• _Brief_
Output only the lines of the entries that follow, starting at the one with "Click the scrollbar track to scroll down" and running down to the one with "Given: Open 'Список открытых окон' dropdown", both included and unchanged.

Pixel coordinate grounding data
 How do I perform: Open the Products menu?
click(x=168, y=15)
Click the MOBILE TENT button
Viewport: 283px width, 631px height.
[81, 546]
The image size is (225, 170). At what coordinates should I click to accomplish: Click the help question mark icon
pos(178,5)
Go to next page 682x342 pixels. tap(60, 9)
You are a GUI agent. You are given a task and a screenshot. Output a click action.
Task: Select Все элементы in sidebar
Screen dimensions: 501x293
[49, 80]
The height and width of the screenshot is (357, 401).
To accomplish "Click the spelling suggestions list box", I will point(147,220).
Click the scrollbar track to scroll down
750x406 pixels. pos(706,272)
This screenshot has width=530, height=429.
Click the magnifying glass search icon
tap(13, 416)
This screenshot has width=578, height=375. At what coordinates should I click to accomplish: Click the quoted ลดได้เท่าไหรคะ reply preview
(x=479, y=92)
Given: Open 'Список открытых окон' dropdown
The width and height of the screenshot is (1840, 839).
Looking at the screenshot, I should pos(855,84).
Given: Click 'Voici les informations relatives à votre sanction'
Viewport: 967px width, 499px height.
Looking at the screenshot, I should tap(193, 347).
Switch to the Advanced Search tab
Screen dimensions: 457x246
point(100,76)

• _Solution for this task_
Click the scrollbar track to scroll down
750x406 pixels. pos(706,272)
This screenshot has width=530, height=429.
Click the magnifying glass search icon
tap(13, 416)
This screenshot has width=578, height=375. At what coordinates should I click to accomplish: Click the quoted ลดได้เท่าไหรคะ reply preview
(x=479, y=92)
Given: Open 'Список открытых окон' dropdown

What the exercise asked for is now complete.